PROBLEM REQUIREMENTS: Continue the article below on Neal McCoy's single "They're Playin' Our Song," picking up directly after its final sentence.

PROVIDED PASSAGE:
==*==

Single by Neal McCoy

from the album You Gotta Love That
- Released: April 24, 1995
- Genre: Country
- Length: 3:22
- Label: Atlantic
- Songwriter(s): Bob DiPiero, John Jarrard, Mark D. Sanders
- Producer(s): Barry Beckett

Neal McCoy singles chronology
| "For a Change" (1994) | "They're Playin' Our Song" (1995) | "If I Was a Drinkin' Man" (1995) |

= They're Playin' Our Song =

"They're Playin' Our Song" is a song written by Bob DiPiero, John Jarrard and Mark D. Sanders, and recorded by American country music singer Neal McCoy. It was released in April 1995 as the second single from his album You Gotta Love That. The song peaked at number 3 on the U.S. Hot Country Singles & Tracks (now Hot Country Songs) chart and at number 8 on the RPM Country Tracks in Canada.

==*==

Dataset records:

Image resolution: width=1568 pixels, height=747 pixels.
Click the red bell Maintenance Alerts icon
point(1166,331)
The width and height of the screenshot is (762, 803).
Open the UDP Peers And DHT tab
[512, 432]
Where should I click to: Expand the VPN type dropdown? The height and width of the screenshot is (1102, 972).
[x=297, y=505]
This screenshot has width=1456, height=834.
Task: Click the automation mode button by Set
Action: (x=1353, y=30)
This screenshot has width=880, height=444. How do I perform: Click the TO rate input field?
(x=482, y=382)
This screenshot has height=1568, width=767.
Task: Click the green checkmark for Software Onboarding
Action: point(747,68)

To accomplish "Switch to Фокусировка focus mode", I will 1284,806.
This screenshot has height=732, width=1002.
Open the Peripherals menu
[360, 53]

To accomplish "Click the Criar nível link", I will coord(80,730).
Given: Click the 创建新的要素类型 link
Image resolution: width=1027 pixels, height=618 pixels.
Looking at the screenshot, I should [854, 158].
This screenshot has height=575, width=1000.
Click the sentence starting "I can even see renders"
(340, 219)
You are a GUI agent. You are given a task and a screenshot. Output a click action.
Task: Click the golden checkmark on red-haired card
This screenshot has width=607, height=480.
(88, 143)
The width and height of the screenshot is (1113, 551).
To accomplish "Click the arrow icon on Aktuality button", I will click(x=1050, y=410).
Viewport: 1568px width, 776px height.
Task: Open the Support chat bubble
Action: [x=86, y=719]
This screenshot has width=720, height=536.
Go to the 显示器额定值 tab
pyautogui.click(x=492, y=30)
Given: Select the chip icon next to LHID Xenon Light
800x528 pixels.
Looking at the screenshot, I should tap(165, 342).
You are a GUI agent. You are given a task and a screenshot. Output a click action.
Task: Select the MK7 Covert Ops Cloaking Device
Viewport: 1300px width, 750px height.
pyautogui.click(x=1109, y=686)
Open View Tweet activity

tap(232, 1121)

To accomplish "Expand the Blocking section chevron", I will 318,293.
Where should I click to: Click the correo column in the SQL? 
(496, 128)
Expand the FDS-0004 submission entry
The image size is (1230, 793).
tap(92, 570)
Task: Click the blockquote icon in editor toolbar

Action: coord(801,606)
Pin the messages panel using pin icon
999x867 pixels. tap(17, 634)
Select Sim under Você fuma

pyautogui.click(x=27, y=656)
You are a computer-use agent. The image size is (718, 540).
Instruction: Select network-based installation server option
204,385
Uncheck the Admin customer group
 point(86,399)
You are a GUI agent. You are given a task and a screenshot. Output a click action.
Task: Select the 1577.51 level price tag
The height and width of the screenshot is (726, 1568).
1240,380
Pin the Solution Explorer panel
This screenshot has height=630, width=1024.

==*==

THE REPLY:
==Music video==
The music video was directed by John Lloyd Miller and premiered in May 1995.

==Chart performance==
The song debuted at number 45 on the Hot Country Singles & Tracks chart dated May 6, 1995. It charted for 20 weeks on that chart, and peaked at number 3 on the chart dated July 1, 1995.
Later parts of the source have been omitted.